Input material -
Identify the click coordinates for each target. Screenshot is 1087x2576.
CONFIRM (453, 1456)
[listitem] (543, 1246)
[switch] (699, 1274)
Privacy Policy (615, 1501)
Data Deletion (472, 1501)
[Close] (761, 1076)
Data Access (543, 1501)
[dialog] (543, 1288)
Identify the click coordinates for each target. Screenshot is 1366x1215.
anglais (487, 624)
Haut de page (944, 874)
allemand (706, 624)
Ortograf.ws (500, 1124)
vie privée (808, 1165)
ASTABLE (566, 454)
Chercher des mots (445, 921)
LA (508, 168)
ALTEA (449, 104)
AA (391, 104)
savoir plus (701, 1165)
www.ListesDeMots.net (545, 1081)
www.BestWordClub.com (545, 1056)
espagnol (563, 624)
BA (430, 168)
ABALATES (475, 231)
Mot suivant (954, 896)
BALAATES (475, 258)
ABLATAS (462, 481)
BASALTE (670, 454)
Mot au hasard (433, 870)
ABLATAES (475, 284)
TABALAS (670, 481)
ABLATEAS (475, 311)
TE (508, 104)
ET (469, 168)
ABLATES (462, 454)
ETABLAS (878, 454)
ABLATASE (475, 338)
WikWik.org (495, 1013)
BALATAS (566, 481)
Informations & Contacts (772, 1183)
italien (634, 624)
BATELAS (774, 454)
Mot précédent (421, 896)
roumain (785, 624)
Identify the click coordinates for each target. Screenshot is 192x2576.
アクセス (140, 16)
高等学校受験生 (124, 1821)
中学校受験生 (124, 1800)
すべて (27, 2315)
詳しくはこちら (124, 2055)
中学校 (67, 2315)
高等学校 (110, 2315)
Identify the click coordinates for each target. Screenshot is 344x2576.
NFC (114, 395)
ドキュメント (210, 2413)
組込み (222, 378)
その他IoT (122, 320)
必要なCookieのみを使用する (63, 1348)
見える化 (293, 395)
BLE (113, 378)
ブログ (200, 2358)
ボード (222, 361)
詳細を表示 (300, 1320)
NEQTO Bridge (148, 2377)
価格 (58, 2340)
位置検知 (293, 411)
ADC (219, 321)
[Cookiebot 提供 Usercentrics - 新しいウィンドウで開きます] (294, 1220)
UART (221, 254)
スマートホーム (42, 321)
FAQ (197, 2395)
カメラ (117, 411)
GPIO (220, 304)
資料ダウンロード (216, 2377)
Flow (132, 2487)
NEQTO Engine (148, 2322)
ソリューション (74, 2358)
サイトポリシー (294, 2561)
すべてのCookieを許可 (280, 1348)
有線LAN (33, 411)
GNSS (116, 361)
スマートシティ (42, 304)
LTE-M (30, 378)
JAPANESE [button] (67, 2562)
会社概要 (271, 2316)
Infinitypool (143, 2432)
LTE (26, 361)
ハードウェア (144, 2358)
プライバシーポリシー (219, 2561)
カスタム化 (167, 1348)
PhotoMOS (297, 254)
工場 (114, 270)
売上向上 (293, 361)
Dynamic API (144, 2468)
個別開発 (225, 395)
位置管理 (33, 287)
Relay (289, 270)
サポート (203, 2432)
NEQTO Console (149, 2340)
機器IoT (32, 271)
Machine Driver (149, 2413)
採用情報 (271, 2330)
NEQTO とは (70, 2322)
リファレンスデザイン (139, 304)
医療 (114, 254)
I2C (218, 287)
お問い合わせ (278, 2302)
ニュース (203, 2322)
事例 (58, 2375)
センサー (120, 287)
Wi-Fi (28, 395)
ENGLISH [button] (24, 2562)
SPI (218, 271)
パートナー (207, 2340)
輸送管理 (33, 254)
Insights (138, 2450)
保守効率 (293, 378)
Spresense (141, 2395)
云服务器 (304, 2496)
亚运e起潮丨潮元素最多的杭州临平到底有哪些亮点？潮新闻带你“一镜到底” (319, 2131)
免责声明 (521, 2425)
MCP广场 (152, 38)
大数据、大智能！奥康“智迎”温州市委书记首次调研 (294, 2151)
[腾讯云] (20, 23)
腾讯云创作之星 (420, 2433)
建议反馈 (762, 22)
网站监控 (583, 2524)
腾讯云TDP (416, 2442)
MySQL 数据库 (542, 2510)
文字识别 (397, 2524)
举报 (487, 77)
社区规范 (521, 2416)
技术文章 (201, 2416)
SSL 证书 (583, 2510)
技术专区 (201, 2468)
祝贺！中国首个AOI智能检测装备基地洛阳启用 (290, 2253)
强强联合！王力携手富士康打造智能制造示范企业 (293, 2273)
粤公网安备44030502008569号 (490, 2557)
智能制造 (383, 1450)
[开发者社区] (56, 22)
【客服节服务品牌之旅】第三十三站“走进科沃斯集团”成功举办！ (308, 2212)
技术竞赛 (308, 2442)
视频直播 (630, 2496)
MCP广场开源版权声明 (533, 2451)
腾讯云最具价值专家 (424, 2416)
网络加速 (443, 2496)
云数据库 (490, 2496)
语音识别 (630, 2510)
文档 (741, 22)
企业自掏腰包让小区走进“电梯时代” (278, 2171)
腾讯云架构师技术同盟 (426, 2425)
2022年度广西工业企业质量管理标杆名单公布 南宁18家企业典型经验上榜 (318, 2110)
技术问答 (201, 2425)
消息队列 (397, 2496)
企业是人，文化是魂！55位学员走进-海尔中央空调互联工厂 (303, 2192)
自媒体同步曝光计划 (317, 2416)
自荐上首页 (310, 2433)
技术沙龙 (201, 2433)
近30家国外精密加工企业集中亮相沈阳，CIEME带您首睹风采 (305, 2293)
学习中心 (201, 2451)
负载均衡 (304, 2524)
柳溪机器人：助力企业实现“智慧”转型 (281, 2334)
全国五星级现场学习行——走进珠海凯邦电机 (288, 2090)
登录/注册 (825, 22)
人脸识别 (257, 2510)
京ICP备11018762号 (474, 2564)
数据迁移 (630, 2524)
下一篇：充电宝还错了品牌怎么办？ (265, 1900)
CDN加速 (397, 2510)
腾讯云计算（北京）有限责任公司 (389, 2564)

Work required - For each line of the entries that includes "click", show that line.

Output below -
Identify the click coordinates for each target. Screenshot is 1087x2576.
Identify the click coordinates for each target. Screenshot is 1366x1215.
Identify the click coordinates for each target. Screenshot is 192x2576.
Identify the click coordinates for each target. Screenshot is 344x2576.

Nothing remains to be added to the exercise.